> **PROBLEM DESCRIPTION**
In the records that follow, find the line with "Where should I click to: Switch"; from there, retype every line exactly through the line with "You are a computer-use agent. The width", which also belongs to the answer.

> **PROVIDED DATA**
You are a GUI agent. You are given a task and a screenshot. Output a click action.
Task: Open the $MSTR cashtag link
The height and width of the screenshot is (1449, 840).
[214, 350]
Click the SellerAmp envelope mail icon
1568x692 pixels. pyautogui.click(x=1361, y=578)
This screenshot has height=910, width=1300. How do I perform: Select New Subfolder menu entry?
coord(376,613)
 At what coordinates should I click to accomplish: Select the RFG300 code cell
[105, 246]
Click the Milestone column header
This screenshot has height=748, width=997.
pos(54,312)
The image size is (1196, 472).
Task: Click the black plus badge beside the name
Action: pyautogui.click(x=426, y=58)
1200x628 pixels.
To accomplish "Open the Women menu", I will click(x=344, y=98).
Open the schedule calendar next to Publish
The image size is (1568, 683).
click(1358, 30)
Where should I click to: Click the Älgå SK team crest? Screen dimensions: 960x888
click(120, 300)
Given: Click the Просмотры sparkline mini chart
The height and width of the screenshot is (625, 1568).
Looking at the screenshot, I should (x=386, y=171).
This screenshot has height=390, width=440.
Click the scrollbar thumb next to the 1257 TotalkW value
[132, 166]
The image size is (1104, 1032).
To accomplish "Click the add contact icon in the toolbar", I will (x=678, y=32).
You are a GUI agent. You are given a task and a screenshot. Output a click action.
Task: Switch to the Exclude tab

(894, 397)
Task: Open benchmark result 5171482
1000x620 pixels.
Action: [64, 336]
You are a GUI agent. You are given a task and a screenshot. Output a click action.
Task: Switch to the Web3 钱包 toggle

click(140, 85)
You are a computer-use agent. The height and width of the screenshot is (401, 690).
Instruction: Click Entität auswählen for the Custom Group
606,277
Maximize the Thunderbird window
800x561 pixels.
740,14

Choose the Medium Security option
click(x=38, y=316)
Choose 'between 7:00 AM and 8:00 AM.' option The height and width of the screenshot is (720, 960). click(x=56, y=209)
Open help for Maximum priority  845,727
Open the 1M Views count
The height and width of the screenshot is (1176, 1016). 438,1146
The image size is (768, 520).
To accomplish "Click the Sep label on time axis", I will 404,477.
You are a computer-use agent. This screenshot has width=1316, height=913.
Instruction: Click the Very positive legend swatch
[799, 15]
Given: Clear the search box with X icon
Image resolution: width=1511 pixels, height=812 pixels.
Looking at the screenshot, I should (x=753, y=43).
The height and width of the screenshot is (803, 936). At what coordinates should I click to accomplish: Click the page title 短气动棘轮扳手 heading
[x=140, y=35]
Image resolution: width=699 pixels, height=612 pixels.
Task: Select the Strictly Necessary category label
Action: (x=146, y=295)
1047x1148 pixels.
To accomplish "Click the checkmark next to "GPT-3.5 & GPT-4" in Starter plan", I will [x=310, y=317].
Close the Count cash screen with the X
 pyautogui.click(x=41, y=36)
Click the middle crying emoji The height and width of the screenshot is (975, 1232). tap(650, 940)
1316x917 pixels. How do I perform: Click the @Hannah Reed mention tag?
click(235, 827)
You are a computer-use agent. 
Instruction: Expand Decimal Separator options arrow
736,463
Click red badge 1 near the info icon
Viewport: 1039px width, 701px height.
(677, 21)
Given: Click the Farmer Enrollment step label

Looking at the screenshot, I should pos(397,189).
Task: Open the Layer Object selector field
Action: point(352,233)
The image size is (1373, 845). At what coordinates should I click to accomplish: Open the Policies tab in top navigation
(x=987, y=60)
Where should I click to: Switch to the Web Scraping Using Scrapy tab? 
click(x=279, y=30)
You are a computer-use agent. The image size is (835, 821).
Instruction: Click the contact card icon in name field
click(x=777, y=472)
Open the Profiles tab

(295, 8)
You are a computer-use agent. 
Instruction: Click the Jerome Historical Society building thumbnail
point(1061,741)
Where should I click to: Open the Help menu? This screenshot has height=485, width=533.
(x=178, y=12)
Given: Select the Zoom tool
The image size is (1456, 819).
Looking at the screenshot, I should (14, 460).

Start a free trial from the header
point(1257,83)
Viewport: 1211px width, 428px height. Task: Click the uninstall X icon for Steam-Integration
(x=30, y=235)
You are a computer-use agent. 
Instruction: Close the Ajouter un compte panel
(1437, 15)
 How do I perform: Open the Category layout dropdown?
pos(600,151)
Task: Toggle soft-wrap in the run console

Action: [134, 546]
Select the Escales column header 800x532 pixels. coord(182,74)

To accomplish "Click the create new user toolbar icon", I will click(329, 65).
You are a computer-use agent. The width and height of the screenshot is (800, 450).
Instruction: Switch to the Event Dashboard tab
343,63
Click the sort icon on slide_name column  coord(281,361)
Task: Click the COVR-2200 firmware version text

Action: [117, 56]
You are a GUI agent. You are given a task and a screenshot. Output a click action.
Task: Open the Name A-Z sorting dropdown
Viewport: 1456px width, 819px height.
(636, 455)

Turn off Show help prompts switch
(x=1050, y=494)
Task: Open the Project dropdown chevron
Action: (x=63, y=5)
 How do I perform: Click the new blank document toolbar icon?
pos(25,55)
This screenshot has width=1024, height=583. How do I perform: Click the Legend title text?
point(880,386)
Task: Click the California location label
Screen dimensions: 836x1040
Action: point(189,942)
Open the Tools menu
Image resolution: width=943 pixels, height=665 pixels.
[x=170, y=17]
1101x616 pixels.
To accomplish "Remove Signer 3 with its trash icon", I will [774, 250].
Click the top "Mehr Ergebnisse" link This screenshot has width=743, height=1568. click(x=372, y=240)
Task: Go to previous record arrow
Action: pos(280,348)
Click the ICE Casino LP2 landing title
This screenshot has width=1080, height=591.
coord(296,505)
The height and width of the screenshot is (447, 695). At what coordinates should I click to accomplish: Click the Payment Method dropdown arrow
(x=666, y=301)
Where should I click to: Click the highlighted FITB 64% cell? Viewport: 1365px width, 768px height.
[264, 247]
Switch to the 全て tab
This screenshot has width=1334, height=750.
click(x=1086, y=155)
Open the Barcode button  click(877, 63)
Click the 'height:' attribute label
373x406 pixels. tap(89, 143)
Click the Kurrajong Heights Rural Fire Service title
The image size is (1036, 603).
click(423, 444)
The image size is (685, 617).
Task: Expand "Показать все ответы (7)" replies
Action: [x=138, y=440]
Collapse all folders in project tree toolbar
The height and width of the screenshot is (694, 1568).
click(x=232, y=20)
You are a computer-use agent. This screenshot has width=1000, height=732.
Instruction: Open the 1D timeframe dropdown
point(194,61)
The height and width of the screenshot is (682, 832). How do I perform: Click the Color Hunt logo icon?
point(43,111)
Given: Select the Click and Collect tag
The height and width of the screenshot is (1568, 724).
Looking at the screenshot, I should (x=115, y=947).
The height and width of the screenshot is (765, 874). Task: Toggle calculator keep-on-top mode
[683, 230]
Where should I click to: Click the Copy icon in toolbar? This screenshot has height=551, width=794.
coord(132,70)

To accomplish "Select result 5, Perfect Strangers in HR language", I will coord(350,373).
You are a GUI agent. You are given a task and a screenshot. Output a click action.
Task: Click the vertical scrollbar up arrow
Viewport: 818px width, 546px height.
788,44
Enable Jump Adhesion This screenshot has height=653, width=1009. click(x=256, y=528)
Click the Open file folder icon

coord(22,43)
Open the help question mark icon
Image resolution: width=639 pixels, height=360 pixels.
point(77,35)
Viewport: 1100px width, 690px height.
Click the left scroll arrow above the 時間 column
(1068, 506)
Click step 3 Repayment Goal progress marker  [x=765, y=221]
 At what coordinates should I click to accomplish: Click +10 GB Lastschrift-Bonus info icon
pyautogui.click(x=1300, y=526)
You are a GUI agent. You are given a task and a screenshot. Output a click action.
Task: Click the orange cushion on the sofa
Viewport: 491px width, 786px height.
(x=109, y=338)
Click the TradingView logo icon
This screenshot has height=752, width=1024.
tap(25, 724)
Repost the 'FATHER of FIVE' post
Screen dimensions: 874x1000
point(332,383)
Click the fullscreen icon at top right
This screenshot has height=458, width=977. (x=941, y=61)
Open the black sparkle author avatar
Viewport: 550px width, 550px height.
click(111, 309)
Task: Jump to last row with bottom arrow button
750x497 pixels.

> **TASK RESPONSE**
Where should I click to: Switch to the Web Scraping Using Scrapy tab? 
click(x=279, y=30)
You are a computer-use agent. The image size is (835, 821).
Instruction: Click the contact card icon in name field
click(x=777, y=472)
Open the Profiles tab

(295, 8)
You are a computer-use agent. 
Instruction: Click the Jerome Historical Society building thumbnail
point(1061,741)
Where should I click to: Open the Help menu? This screenshot has height=485, width=533.
(x=178, y=12)
Given: Select the Zoom tool
The image size is (1456, 819).
Looking at the screenshot, I should (14, 460).

Start a free trial from the header
point(1257,83)
Viewport: 1211px width, 428px height. Task: Click the uninstall X icon for Steam-Integration
(x=30, y=235)
You are a computer-use agent. 
Instruction: Close the Ajouter un compte panel
(1437, 15)
 How do I perform: Open the Category layout dropdown?
pos(600,151)
Task: Toggle soft-wrap in the run console

Action: [134, 546]
Select the Escales column header 800x532 pixels. coord(182,74)

To accomplish "Click the create new user toolbar icon", I will click(329, 65).
You are a computer-use agent. The width and height of the screenshot is (800, 450).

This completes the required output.